### Selected extract
Content starts
For reasons which cannot be elaborated here, my own view is that the conception of philosophy as either underlaborer or handmaiden is to be rejected. Philosophy is subservient to no intellectual purposes other than its own. This means that philosophy courses at a seminary are not properly restricted to those that are helpful to the study of theology. So if, as I suggest, philosophy is a sub-discipline, its subservience must lie elsewhere. And so indeed it does. Engagement in philosophical thought is only meaningful as part of a human life, and if the best form of human life is Christian discipleship, it follows that philosophy is subservient to Christian discipline.

What does this imply? What it does not imply is what philosophers often fear it does—that the explorations of philosophy are to be confined within limits prescribed by religious dogmas—a fear that the church’s actions have not infrequently warranted. To see its true implications, we have to think of philosophy as an activity, an activity of mind rather than body or soul, and then give this activity its proper place within the life of discipleship. The life of the mind is at its most vigorous and enriching when the business of thinking is required to meet the demands of clarity, consistency and comprehensiveness. Philosophy is the discipline of forming our beliefs in accordance with these demands. It does so at the same time as asking questions about the most fundamental aspects of human existence—the true, the good and the beautiful as an ancient formula summarizes them.

To teach philosophy is to stretch and invigorate the minds of students as they seek to arrive at clear, consistent and comprehensive beliefs about these fundamental topics. To teach it well is to inspire in them the desire to start on an intellectual journey of their own. That journey may not last much longer than their college days, but even so, properly directed, it can generate both new and enduring intellectual depth. If I am right, such depth is possible only through voluntarily subjecting our minds to the rules of a discipline. But it might nevertheless be asked whether its acquisition, however valuable, is plausibly construed as an aspect of Christian discipline.
Content ends
### Work order 1
Answer these questions from the passage on philosophy and Christian discipleship.
(a) According to the passage, to what is philosophy subservient?
(b) What three demands must the business of thinking meet when the life of the mind is at its most vigorous?
(c) What does it mean to teach philosophy well?
### Work order 2
Carry on the passage on philosophy and Christian discipleship, writing on from its last sentence.

### Given information
Content starts
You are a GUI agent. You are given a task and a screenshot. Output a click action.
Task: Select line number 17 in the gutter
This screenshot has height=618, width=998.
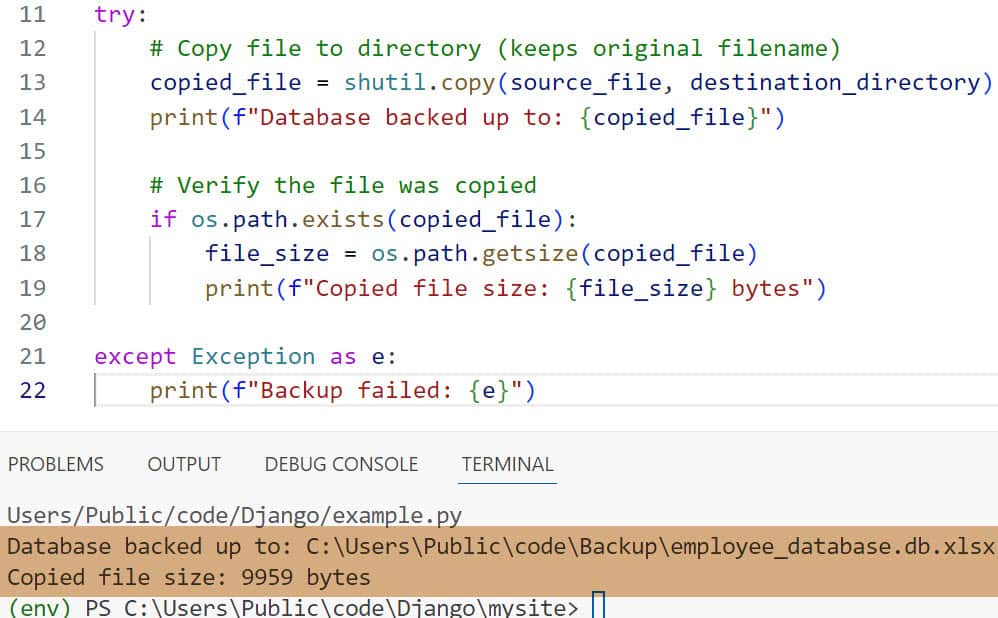click(32, 219)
Content ends
### Answer space 1
(a) Philosophy is subservient to Christian discipline.
(b) Clarity, consistency and comprehensiveness.
(c) To inspire in students the desire to start on an intellectual journey of their own.

### Answer space 2
It is of course the case that neither intellectual prowess nor academic accomplishment is a necessary ingredient of faithful discipleship. Indeed the simple hearted may encounter fewer obstacles to faith in God than do the highly intelligent. But Christians who find themselves with an inquiring mind cannot wish it away, or suppress its activities for fear that their faith will be undermined. They have to find a way in which the full flourishing of intellectual activity coheres with their calling as Christians. In the case of philosophy, the source of that coherence is this. Philosophical understanding can sustain, and even generate, spiritual virtues. It does so in two ways. First, grasping the profundity and complexity of a philosophical issue ought to result in the humbling thought that the human mind is a glorious gift, not something of our own making, and contra the aspirations of artificial intelligence, not something we could make either. This gift of mind can be taken for granted. It can even be ignored. It can also be something we actively care for and enjoy. Philosophy is one mode of that intellectual care and enjoyment, a practical acceptance of the gift of mind. Second, because philosophical inquiry takes place on which we might call the edge of human thought, among its effects (as one writer has put it) is ‘making wonder secure.’ That is to say, engagement in philosophy can awaken in us a keen sense of the astonishing power of the human intellect while at the same time giving us an equally keen sense of its limits. So considered, philosophy thus becomes a means by which gratitude and humility are instilled in us. Both are antidotes to hubris, that Promethean pride that is humanity’s besetting sin. This is why, as it seems to me, philosophy can rightly claim a place in the seminary.